La monnaie de l'Union européenne



Comme on le sait, la monnaie a toujours été plus qu'un puissant instrument de communication permettant de transmettre des messages à une zone de réception pratiquement illimitée. En effet, la monnaie communique et son message est fédérateur, car il est le plus petit dénominateur commun du groupe qui l'utilise. C'est pourquoi la monnaie est un instrument identitaire important et d'une grande efficacité. Utilisée de manière ininterrompue depuis 2 400 ans, elle est devenue si habituelle que l'on n'a quasiment plus conscience de son rôle. Des monnaies les plus anciennes aux billets de banque contemporains, cela explique la présence de l'effigie du souverain ou de symboles républicains comme signe d'identité politique ou d'appartenance. Des signes figuratifs dont l'euro ne manque pas, comme on le verra. La monnaie est également un puissant symbole de lien social. C'est un vecteur de confiance, de solidarité, d'attente de garanties. Toute monnaie est le gage de la confiance des citoyens dans le rôle de l'État, qui est le garant de la cohésion nationale, de la protection des citoyens, ainsi que de l'amélioration de leurs conditions d'existence.



Au début de 2002, l'euro est devenu la monnaie d'une union d'États et de peuples, assumant depuis, sans conteste, une fonction institutionnelle.



L'iconographie qui figure au verso des billets comprend des arcades, des arches, des piliers et des colonnes, des portes et des fenêtres. La porte et le pont. Ces deux images rappellent la célèbre métaphore simmelienne. L'argent est à la fois porte et pont, nous dit Simmel. C'est un pont dans la mesure où il favorise l'interdépendance des échanges; c'est une porte, parce qu'il est totalement impersonnel et abstrait. Toute institution est simultanément porte et pont, tout ce qui est créé par l'homme, qui est un être social, tend à se cristalliser, à devenir institution. L'euro est fait pour durer: c'est donc une institution. C'est peut-être l'institution la plus proche des citoyens, dans la mesure où elle se trouve dans nos poches et dans nos pensées. Il est porte et pont. C'est une porte, parce qu'il s'ouvre sur un monde inconnu, sur un avenir incertain donc angoissant. C'est également un pont, dans la mesure où, tout en respectant pleinement la vocation traditionnelle de la circulation monétaire, il unit les Européens, favorise la prise de conscience de leur appartenance à un même espace monétaire et économique et constitue pour l'Europe un point de référence clair dans la recherche de son identité. Considéré ainsi, pour les citoyens européens l'euro agit comme «élément de réconciliation identitaire» soit en renforçant leur sentiment d'appartenance, soit en servant de limite entre les peuples européens et le reste du monde.

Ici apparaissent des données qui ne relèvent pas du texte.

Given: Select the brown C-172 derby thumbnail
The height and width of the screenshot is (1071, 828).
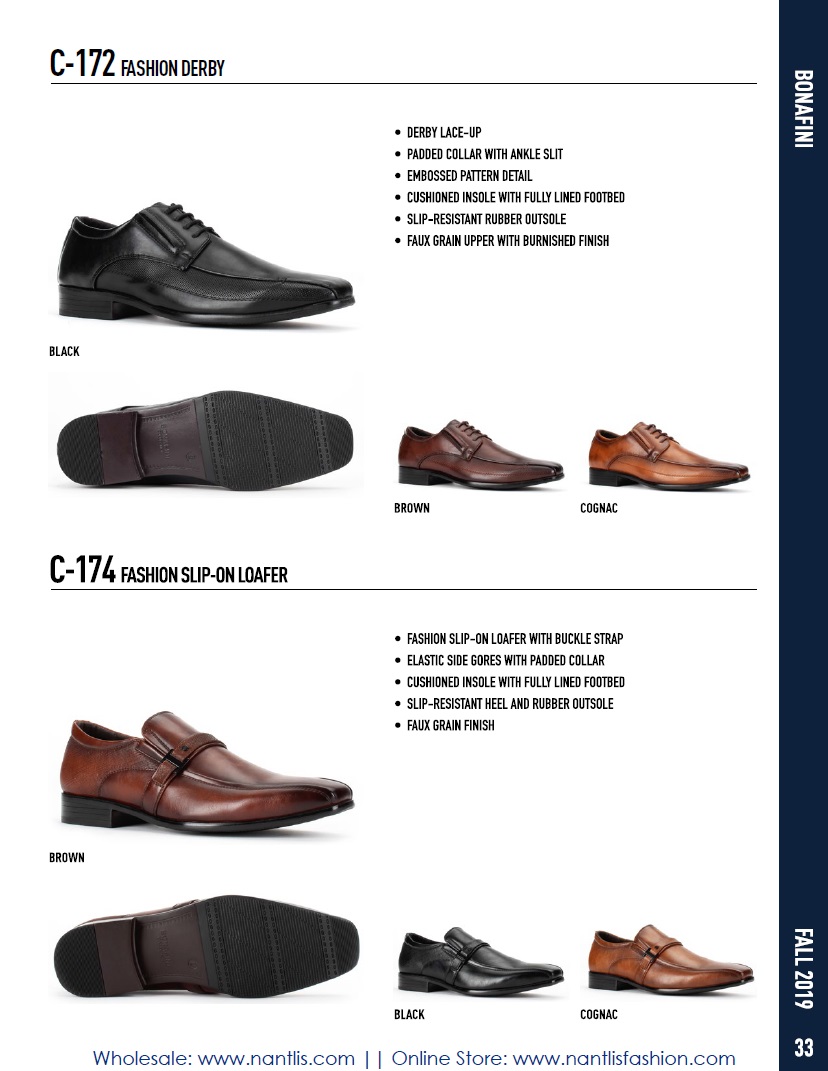Looking at the screenshot, I should point(480,454).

Le choix thématique des monuments et des divers styles d'architecture exalte également la capacité du travail humain à créer de grandes œuvres et de les perfectionner au fil du temps, et donne une image visuelle de la stabilité du signe monétaire. Cette image, qui cherche à éviter toute ressemblance spécifique avec des œuvres existantes, vise à représenter «la potentialité même du dessin». On en a déduit, à juste titre, que le message que ces billets de banque transmettent aux citoyens européens est l'exhortation à concevoir et à réaliser pourquoi tout objet, par le biais de l'imagination technique et créatrice, peut être conçu à nouveau et recréé: ainsi, en suivant l'interprétation sémiotique, il s'avèrerait que l'évolution du grand dessein de l'Union européenne est fortement liée à la capacité de dessiner et redessiner les choses et les événements.



En outre, il a été souligné très justement que l'iconographie des billets de banque marque un retour indéniable aux motifs allégoriques prédominants dans les monnaies du XIXe siècle, mais interprétés différemment. Dans cette optique, la représentation d'œuvres monumentales nées du travail de l'homme exprime la volonté de construire un ensemble solide et durable de pierre et d'acier, indépendant de contingences d'ordre économique ou politique, à l'image de l'éternité liée aux motifs de la culture classique. De plus, l'absence de personnages et de références territoriales respecte les théories monétaristes dont les règles sont fondées sur l'universalité et l'intemporalité.